Less Bread, More Circus

Wednesday 06 June 2012

The Office for National Statistics found the Royal Wedding of Prince William to Kate Middleton last year seriously dented the economic growth figures for that quarter. It could have been as high as 0.7 percent but celebrations slashed that by a third. No lessons appear to have been learned. Instead, and in spite of the rain, England has been celebrating the Queen’s Diamond Jubilee quite recklessly.

There was the Epsom Derby on Saturday  – odds-on favourite Camelot won by five lengths with the Queen rather than King Arthur in attendance. Multitudes street-partied and Jubilee-lunched on Sunday. In the afternoon they thronged the banks of the Thames to watch a flotilla of a thousand boats accompany the Royal barge in the Jubilee Water Pageant. The Queen remained standing, serenely, for hours. The dismal weather did not spoil things in the least.

Monday was even jollier, a Bank holiday with jubilee concert and fireworks at Buckingham Palace. Ten thousand got seats by public lottery, the rest filled the Mall as far as the eye could see on TV. Knights of the realm, Cliff Richard, Elton John and Paul McCartney were readily forgiven for ghoulish performances. Stevie Wonder tweaked his homage to Martin Luther King into a personal tribute to Her Majesty. Rolf Harris croaked ‘Two Little Boys’ and the Royals could be spotted singing along unashamedly. Mock-ups of streets of terraced houses were brilliantly superimposed on the palace as Madness played ‘Our House’. The Queen signed-off  at 10.45 pm, lighting the last of 4,200 jubilee beacons, this one with a six metre flame.

Tuesday was a double Bank holiday. The Queen attended service at St Paul’s in the company of the elite, spiritual and temporal; tens of thousands observed outside while the rest of the country, excused from further physical exertion, crowded around the box/plasma screen in the living room. Later in the day, the Royal Family traversed a processional route from Westminster Hall to Buckingham Palace. The finery of the horses, the livery of the coachmen and the resplendence of everything else said ‘made in Britain’. In the final balcony scene the Queen waved to the crowds under an RAF fly-past. Love was in the air, everywhere.

The media has been hard at work reflecting these momentous events back to the nation and itself, moment by breathtaking moment. Tonight Royal correspondents will pen their final words recording this latest routing of the Republicans at the hands of the masses and couturiers. There will be souvenir pages in broadsheet and tabloid. Accountants will tote up the sales of Union Jacks, commemoration mugs and more select offerings.

Sadly this mighty effort by the nation – involving billions of pounds in investment and tens of millions of man, woman and child hours of work – appears to be a folly. The top business lobbying organisation, the Confederation of Business and Industry, says all this celebration is simply going to flatten growth. In a couple of months the Office for National Statistics may have little alternative but to confirm this pessimistic prognosis in the midst of a deepening recession.

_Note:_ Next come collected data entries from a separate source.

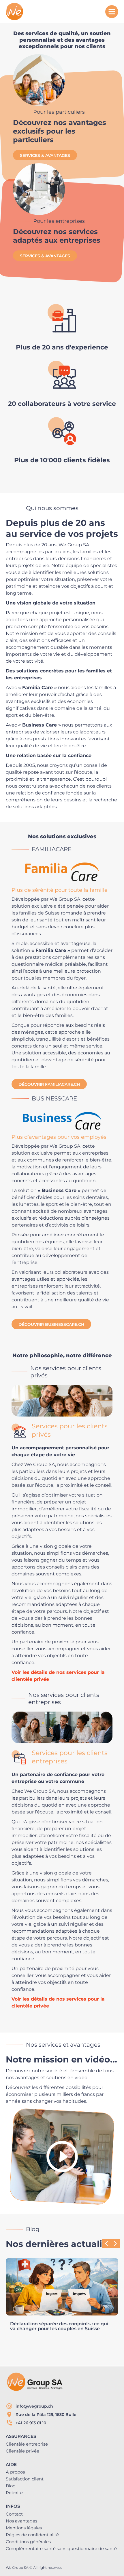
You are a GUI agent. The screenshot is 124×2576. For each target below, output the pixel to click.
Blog (11, 2485)
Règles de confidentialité (32, 2534)
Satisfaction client (25, 2479)
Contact (14, 2514)
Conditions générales (28, 2541)
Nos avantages (21, 2521)
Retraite (14, 2492)
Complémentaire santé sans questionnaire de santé (61, 2548)
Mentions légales (24, 2528)
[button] (115, 2243)
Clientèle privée (22, 2451)
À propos (15, 2472)
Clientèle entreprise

Anxious times lie ahead.The UK has till now been the market leader when it comes to pomp and pageantry. It has a cachment of millions of experienced and talented extras quite difficult to replace even with phonetically cultured Indian call-centre staff. Such a comparative advantage is not to be trifled away.

But growth is an elusive butterfly these days and opinion is clearly divided on how to catch it. Prime Minister David Cameron attended the service in St Paul’s along with his wife. Later he reminisced about being part of the crowd as a student, camping out likewise on the streets of London to catch a glimpse of Royalty. He praised the resilience of the celebrants in the rain. Still he is all for austerity and many suspect if he had his way Britons would have to save-up for bread and circuses in the future. At Royal pubs like the ubiquitous Prince Albert more dangerous ideas are afloat. The regulars believe that full employment is possible if only people were paid a decent hourly wage plus expenses to celebrate.

They argue there will be good work for all those enabled to attend culturally elevating concerts, organise socially meaningful street-parties, spark democratically inspirational beacons or fill numerous other related vacancies. All of this is wonderfully concentrating the minds of helpless students and hapless young people in search of work.

How ideas fly. Rumours have spread that a minimum wage is guaranteed. Contingents of Greeks are apparently now on their way to add authenticity to the crowds outside the Olympic stadia that open for business soon. ‘Celebrate’ the UK’s largest trade union has declined to comment.